The gauge cluster looks mostly original, but the VDO instruments have been extensively yet subtly modified by Redline Gauges. Gone are the weird analog guts, with coolant and oil lines going into the dash. All the readouts are in their factory locations, plus small, unobtrusive LCD information panels under where the needles mount. The tiny, 6.3-specific tachometer is here, too, and retains its function. For those of you playing at home, on non-6.3s, that tach was replaced with a Kienzle clock.

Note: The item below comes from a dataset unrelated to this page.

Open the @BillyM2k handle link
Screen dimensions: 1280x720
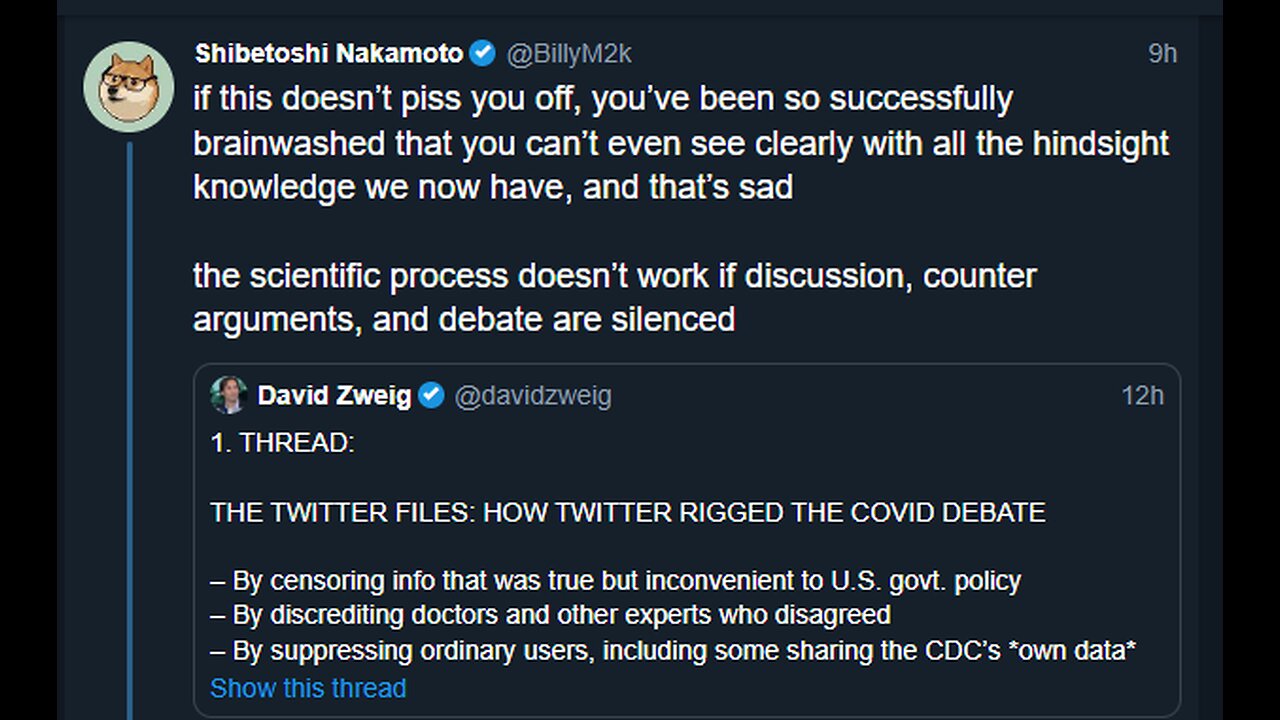coord(569,53)
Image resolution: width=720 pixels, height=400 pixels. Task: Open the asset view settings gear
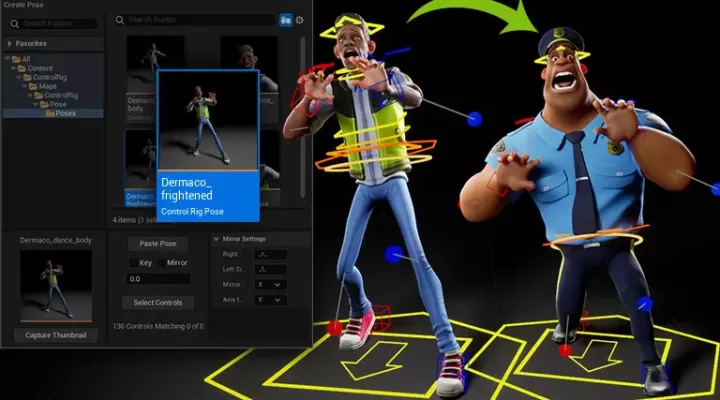(299, 20)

The seats have been reupholstered in thick, period-correct leather, and they’re both visually gorgeous and extremely comfortable, if not exactly supportive during cornering. The seatbelts are odd, magnetic units originally made by Kangol – the same people that make Samuel L. Jackson’s favorite hats – though they’ve been re-webbed. A custom center console looks appropriate while adding modern functionality like storage for your phone, wallet and beverage. This was created via 3D printing, and, like the wheels, if you didn’t already know better, you’d completely overlook it as factory equipment. The delicate floor-mounted gearshift looks stock, too, but has been modified for use with the modern transmission.
Things aren’t all perfect inside, though. Remember how Icon had to modify the floor pan to fit the Art Morrison chassis underneath? It was done at the cost of legroom. That means that, while I fit quite comfortably in my car, I struggled to find room for my legs under the massive steering wheel in the Icon. I’m a giant at 6'4", so I suspect most people wouldn’t have an issue.

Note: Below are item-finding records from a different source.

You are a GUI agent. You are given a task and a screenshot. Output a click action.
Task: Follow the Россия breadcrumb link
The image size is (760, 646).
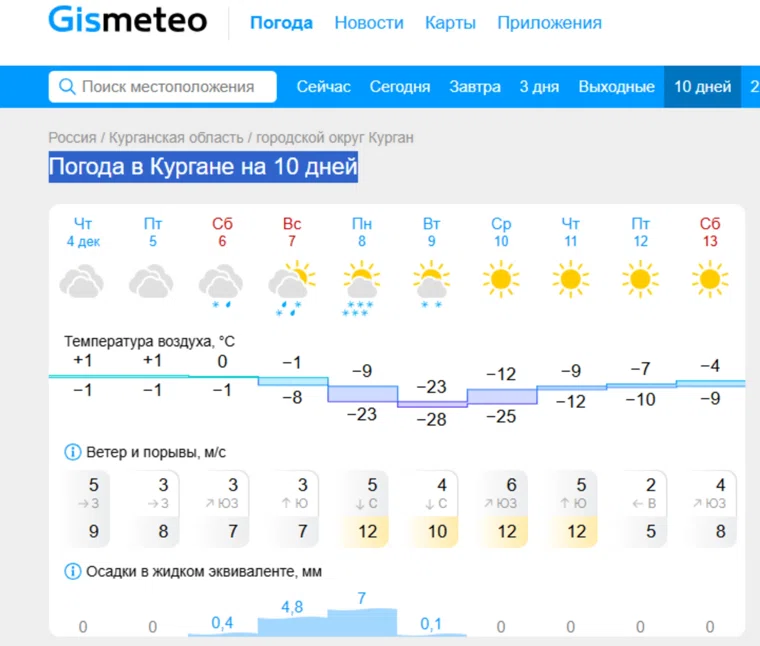[72, 137]
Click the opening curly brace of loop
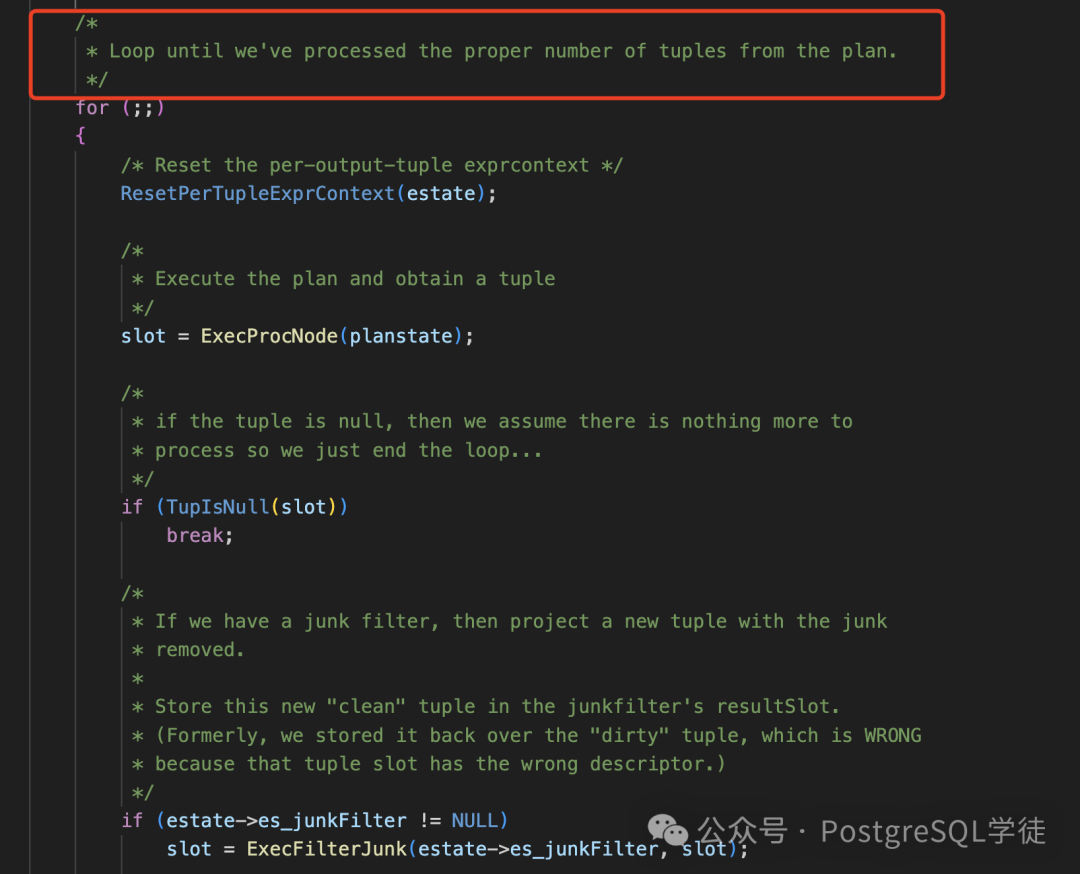1080x874 pixels. [81, 136]
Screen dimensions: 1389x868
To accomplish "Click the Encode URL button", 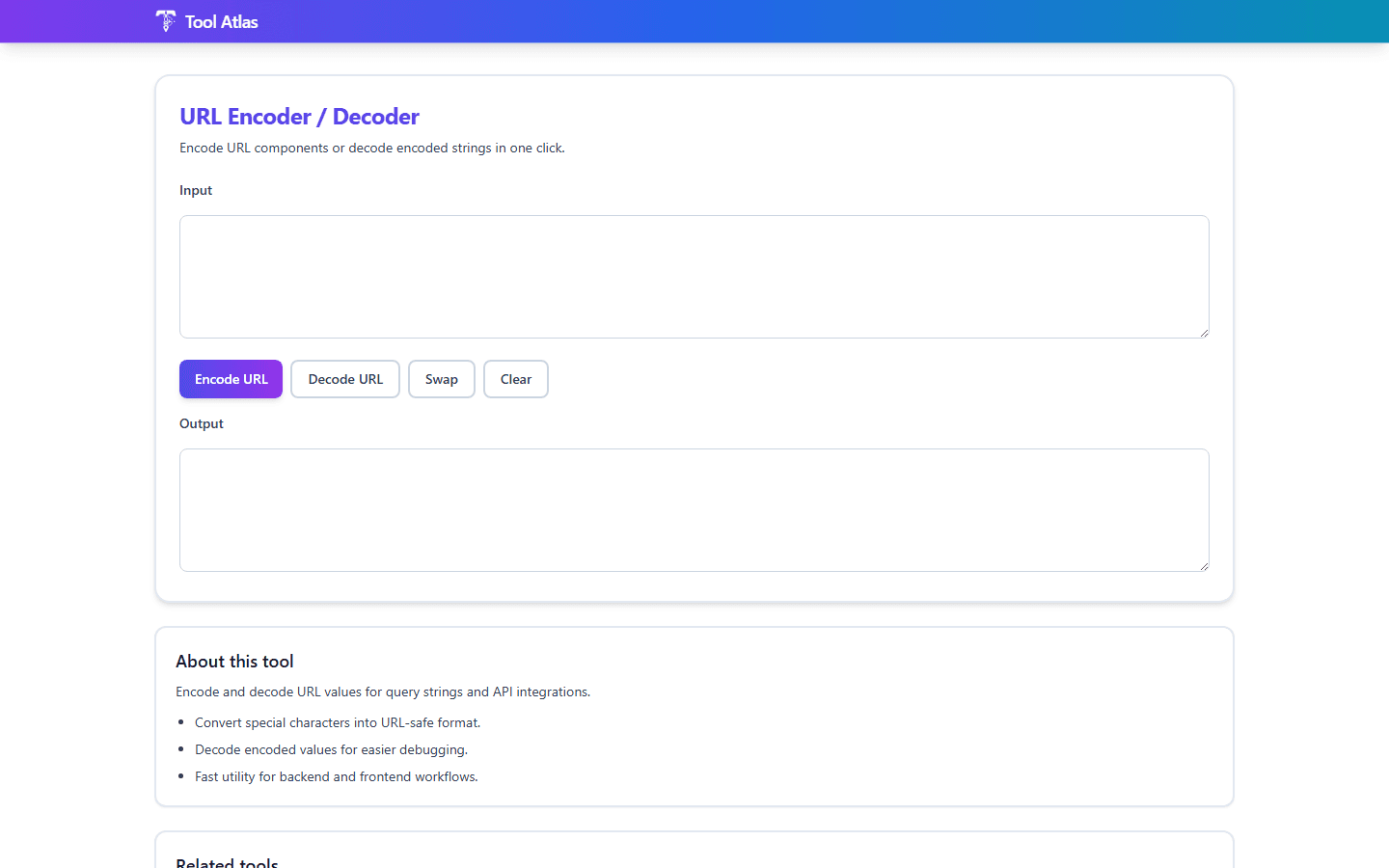I will click(231, 379).
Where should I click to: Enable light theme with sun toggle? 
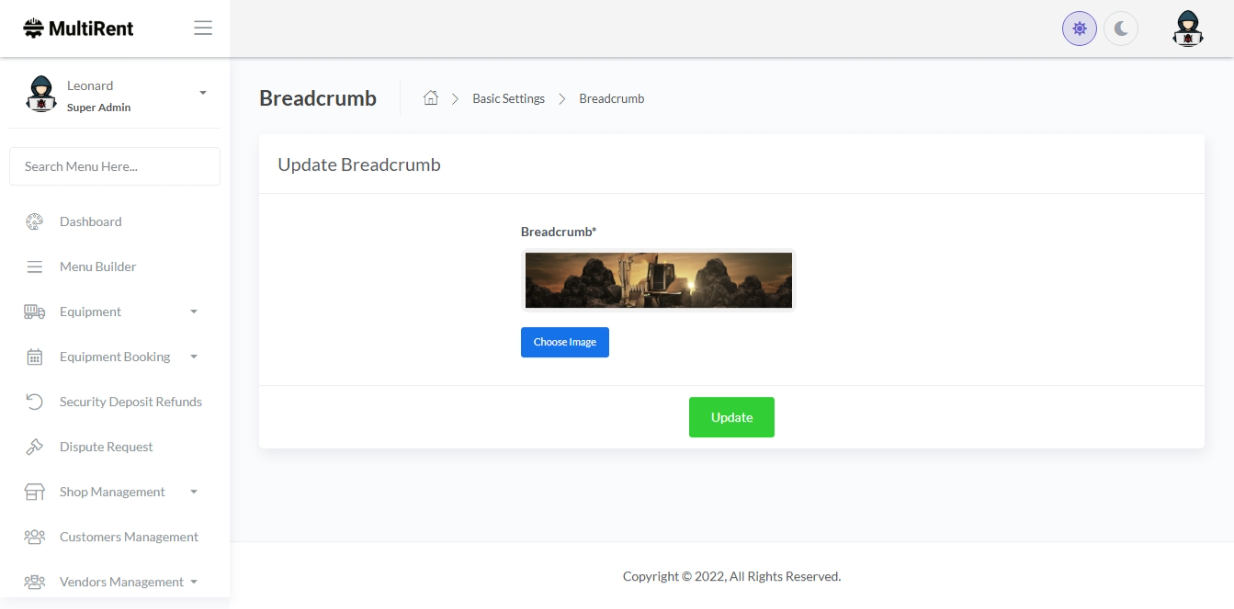point(1079,29)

The car still has a few things that need to be tweaked. The throttle and brake pedal both feel more or less like they’re made of wood, for example. But having driven other Icon vehicles in the past, I believe this will be sorted before the car goes to SEMA.

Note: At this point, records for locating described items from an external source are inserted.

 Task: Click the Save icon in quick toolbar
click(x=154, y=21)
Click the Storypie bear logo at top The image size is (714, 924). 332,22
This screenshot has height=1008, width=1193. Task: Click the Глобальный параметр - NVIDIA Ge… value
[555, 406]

Finally, you can’t talk about an Icon Derelict without talking about the car’s patina. The W108 and W109 chassis cars were well-known for rusting with enthusiasm, so finding a solid car with the appropriate level of funk should have been a massive hassle. In actuality, it wasn’t. Ward found the donor car in Riverside, California, about an hour and a half drive from Icon’s shop, where it had lived its entire life.
The result was a rust-free shell with some fairly hashed paint on the top surfaces, which only shows up in photos a little. Part of that comes down to this 6.3 wearing original silver paint, rather than a more vibrant color, so you don’t get as much color change in the areas with sun damage. Being a subtle car overall, the subdued color works well.
There’s a reason why people aren’t building one-off cars the way Jonathan Ward does with these Derelicts. It’s hard to try and make money on a no-expense-spared build, even considering the deep six-figure price tag the customer pays. Most shops find a formula that works for them, and offer a set amount of personalization via small aesthetic tweaks.
That’s how places like Singer do things, and while those cars are profoundly special, they don’t come close to the utterly unique work that Icon has done on this Mercedes. There will likely never be another 6.3 restored or modified to this level. That’s a shame because, as a platform, it really works.
The experience of driving one of Icon’s one-offs isn’t something that fades quickly, and the memory of driving this Derelict 6.3, a car I’ve been following for years, will stick with me forever.